This article is written by Professor Liu Zhiyuan from Tsinghua University and his students Han Xu and Gao Tianyu, introducing the topic of knowledge graphs. The article reviews the development of the knowledge graph field and summarizes recent research progress. It has been authorized for reprint by Machine Heart.


-
Data Scale Issue: Accurately annotating sentence-level data manually is extremely expensive and requires a lot of time and manpower. In practical scenarios, facing thousands of relationships, tens of millions of entity pairs, and hundreds of millions of sentences, relying on manual annotation to train data is almost an impossible task.
-
Learning Ability Issue: In real situations, the frequency of relationships between entities and entity pairs often follows a long-tail distribution, with a large number of relationships or entity pairs having few samples. The performance of neural network models relies on a large amount of annotated data, leading to the “ten to one” problem.

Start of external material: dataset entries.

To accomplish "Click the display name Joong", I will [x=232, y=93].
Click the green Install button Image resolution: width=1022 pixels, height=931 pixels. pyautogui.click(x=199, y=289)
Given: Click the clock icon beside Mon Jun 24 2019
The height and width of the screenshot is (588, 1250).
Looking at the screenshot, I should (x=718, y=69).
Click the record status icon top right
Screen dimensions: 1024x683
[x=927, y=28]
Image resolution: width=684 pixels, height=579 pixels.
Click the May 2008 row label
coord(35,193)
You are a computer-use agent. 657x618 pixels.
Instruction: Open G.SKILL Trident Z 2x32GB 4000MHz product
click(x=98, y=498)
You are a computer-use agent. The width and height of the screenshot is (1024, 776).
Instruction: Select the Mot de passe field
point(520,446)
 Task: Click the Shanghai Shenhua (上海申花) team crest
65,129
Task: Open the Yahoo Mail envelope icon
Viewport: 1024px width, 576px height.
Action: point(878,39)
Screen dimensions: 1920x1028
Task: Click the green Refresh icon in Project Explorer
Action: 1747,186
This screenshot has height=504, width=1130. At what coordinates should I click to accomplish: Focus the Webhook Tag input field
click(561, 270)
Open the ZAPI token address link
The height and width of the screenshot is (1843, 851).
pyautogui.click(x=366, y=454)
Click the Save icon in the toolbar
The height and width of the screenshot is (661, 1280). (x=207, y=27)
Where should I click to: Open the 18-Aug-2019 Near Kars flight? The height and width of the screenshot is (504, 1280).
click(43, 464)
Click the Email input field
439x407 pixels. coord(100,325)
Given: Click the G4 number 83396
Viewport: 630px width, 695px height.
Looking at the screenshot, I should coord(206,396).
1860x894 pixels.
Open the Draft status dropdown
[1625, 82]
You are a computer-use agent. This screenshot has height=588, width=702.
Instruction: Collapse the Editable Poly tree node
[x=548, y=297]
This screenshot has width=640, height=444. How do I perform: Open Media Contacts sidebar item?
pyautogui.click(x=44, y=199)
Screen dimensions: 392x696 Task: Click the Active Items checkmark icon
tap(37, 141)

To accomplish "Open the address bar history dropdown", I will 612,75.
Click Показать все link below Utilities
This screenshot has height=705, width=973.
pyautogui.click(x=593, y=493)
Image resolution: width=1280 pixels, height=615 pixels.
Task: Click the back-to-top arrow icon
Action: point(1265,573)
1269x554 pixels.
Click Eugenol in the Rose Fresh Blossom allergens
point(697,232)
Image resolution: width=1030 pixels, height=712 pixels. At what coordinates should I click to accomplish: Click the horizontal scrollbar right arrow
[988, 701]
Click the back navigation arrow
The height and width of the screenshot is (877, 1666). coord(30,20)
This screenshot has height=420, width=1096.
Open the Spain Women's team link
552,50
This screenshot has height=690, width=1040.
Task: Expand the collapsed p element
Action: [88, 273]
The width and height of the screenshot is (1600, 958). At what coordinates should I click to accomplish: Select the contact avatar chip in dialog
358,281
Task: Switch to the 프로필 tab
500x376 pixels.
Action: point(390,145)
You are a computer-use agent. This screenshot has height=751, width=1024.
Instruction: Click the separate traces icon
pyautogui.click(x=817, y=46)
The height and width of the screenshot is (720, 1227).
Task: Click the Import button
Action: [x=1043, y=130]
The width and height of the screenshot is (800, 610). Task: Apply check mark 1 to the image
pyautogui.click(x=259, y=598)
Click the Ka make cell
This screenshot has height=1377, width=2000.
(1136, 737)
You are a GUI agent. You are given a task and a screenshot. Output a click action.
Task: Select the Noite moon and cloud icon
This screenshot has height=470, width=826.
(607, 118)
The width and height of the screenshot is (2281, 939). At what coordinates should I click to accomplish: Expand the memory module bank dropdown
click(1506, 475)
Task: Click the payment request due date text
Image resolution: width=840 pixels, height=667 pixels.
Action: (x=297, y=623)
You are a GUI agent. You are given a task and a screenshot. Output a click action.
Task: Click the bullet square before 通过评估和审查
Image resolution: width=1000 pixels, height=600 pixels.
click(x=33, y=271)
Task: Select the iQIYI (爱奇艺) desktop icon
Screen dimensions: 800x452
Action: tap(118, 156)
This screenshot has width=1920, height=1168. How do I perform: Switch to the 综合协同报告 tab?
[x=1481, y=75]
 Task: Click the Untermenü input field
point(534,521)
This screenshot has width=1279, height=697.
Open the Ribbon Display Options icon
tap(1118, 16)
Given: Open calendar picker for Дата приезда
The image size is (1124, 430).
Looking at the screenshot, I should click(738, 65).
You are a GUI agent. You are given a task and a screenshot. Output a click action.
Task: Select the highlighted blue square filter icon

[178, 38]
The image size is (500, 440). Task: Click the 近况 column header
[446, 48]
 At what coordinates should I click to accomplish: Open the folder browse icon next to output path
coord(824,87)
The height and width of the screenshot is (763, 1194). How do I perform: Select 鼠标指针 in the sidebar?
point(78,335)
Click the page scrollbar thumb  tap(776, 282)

How to enhance the learning ability of deep models to achieve “one to many” is a problem that relationship extraction needs to solve.
-
Complex Context Issue: Existing models mainly extract relationships between entities from individual sentences, requiring that the sentences must contain both entities. In reality, many relationships between entities are often expressed across multiple sentences in a document, or even across multiple documents. How to extract relationships in more complex contexts is also a challenge for relationship extraction.
-
Open Relationship Issue: Current task settings generally assume a predefined closed set of relationships, transforming the task into a relationship classification problem. In this case, new types of relationships between entities contained in the text cannot be effectively captured. How to utilize deep learning models to automatically discover new types of relationships between entities and achieve open relationship extraction remains an “open” problem.